I'm not sure that is quite right though. For a start, <...> parts are only
allowed inside of qualifying prefixes, whereas it seems to me that your regular
expression allows them everywhere except in the first prefix, and in addition,
'~' is only allowed as the first character of the actual name (just after the
last "::").
Thinking about it (sorry that I am only just starting that now!) the expressions
inside of the <...> are of course potentially much more complex. In fact they
are comma plus whitespace separated lists of types, which can recursively
include other types with <...> in them. That of course is no longer run of the
mill, and not handling that in the regex would not be a problem for most people.

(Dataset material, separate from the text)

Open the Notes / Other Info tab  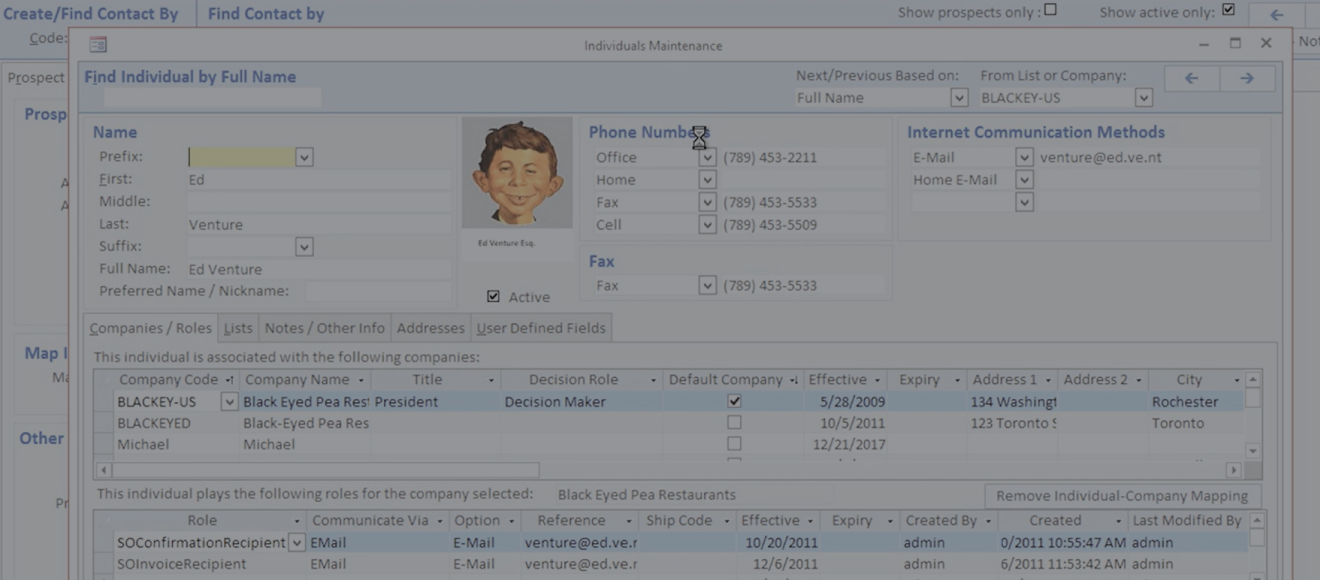324,328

Here is my next shot (not sure what sort of line continuation is needed, and ' '
should actually be generic whitespace):
let basetype = (letter | '$') (letter | digit | '$') *
('<' (letter | digit | '$' | ' ' | ',') * '>') ?)
let typelike = basetype ("::" basetype) *
let varlike = (typelike "::") ? (letter | '$' |'~') (letter | digit | '$') *
typelike describes C++ types, and varlike C++ variables.
I will give that a bit of testing when I have time (probably in the new year).